Demand feeding

Feeding your baby as often as he seems hungry will make sure that you produce the amount of milk your baby needs. If you try to time the feeds or feed to a schedule (like a certain number of minutes on each breast every three or four hours) you may upset the demand and supply mechanism that ensures you produce enough milk to meet your baby’s needs.

Breastmilk itself has a component known as “inhibitory factor”. A build up of this factor within the breasts causes the production of milk to slow down. If you don’t keep removing milk (by feeding or expressing), over time your milk supply will dwindle away. This is what happens in women who choose not to breastfeed – over a period of days or weeks their breasts stop making milk.
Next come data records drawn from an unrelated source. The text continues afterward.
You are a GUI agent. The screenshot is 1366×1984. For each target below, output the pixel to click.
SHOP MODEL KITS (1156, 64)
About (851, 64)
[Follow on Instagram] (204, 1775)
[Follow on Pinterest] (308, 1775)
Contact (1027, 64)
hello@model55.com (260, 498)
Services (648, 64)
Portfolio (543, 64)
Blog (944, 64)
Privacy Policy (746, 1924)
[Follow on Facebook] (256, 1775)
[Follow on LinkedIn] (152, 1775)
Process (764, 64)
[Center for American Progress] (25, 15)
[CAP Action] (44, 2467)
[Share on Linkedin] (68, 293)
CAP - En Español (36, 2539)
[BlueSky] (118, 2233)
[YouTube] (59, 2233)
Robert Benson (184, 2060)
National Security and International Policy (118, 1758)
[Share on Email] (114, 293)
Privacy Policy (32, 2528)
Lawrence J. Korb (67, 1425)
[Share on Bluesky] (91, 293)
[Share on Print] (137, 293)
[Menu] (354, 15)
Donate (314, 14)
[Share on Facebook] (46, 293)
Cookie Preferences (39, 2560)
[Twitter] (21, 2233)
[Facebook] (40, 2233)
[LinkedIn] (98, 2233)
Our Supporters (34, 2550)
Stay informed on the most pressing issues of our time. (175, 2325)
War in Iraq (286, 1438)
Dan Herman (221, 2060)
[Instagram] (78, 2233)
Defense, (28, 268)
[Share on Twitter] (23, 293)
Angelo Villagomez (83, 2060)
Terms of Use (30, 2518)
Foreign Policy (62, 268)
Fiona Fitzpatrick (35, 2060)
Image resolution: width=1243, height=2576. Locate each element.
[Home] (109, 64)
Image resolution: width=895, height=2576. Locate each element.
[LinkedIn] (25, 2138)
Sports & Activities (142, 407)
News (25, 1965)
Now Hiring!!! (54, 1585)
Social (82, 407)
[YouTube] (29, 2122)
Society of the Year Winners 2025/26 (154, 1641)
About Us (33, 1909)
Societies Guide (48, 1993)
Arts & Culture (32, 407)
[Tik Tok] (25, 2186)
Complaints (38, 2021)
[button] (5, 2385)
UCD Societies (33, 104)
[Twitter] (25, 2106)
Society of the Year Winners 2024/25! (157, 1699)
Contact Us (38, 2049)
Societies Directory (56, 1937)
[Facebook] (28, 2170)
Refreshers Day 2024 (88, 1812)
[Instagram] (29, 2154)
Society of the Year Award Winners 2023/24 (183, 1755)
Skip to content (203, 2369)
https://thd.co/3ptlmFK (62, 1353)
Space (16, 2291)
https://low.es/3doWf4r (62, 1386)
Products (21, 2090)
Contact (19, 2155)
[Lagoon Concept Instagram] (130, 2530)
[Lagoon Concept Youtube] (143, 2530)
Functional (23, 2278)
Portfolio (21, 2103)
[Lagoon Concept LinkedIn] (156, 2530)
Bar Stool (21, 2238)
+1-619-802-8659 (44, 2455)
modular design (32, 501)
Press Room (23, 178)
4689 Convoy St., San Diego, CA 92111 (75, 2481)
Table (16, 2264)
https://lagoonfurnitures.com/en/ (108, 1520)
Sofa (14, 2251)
You will find breastfeeding easier if you don’t mix it with formula feeding. Formula milk is harder for a baby to digest, so it stays in the stomach for longer. This can make your baby less keen to breastfeed, which in turn will mean that your body thinks less milk is needed, so you produce less.

Also, while you and your baby are learning to breastfeed, giving a bottle or a dummy may confuse your baby, meaning that he sucks less effectively and gets less milk. A breastfeeding baby uses his tongue and jaw to press the breast tissue, removing the milk. The sucking action used to take milk from a bottle is totally different. Dummies may also cause problems – your baby should be getting all his sucking practice on your breast.